O'Prior, a compositional synthetic pretraining distribution introduced in a new arXiv preprint, addresses a fundamental gap in tabular foundation models: unlike language or vision models that learn from real-world corpora, tabular models acquire their inductive biases almost entirely from synthetic task distributions—yet those distributions are typically too clean to prepare the model for deployment irregularities.
Standard synthetic priors generate well-behaved tasks—smooth functions, complete observations, balanced classes—that omit the confounding, missingness, and support-query mismatch common in real tabular data. O'Prior's design introduces four coupled components: a hierarchical structural causal model meta-generator spanning diverse functional families; a modular realism engine covering heterogeneous marginals, missingness patterns, and target transforms; an explicit stress module that injects confounding and distribution shift; and a curriculum-governed generation protocol designed to prevent leakage. The researchers held architecture, optimizer, and compute budget constant across experiments and varied only the synthetic prior, isolating prior design as the scientific variable.

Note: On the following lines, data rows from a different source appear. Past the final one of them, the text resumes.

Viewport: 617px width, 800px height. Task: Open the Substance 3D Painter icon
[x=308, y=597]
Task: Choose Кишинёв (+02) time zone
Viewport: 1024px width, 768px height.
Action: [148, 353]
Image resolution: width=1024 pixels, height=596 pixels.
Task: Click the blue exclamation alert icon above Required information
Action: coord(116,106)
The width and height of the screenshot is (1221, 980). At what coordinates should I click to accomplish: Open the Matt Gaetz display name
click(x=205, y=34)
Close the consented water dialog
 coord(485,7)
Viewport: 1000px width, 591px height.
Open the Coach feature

The paper reports consistent downstream gains on real tabular benchmarks, with improvements concentrated in regimes characterized by distributional irregularities. Ablations confirm that mechanism diversity, realism composition, and shift-aware stress each contribute independently—their effects are not interchangeable.
What stands out
- 01Gains concentrate where data is irregular. O'Prior's advantage over standard synthetic priors is largest on downstream tasks with missing values, confounded features, or train-test distribution shift. On clean, well-behaved test sets, the gap narrows.
- 02Realism and stress are not interchangeable. The modular realism engine—heterogeneous marginals, missingness, target transforms—and the explicit stress module—confounding, support-query mismatch—each contribute independently. Combining them yields additive gains; dropping either one degrades performance in different ways.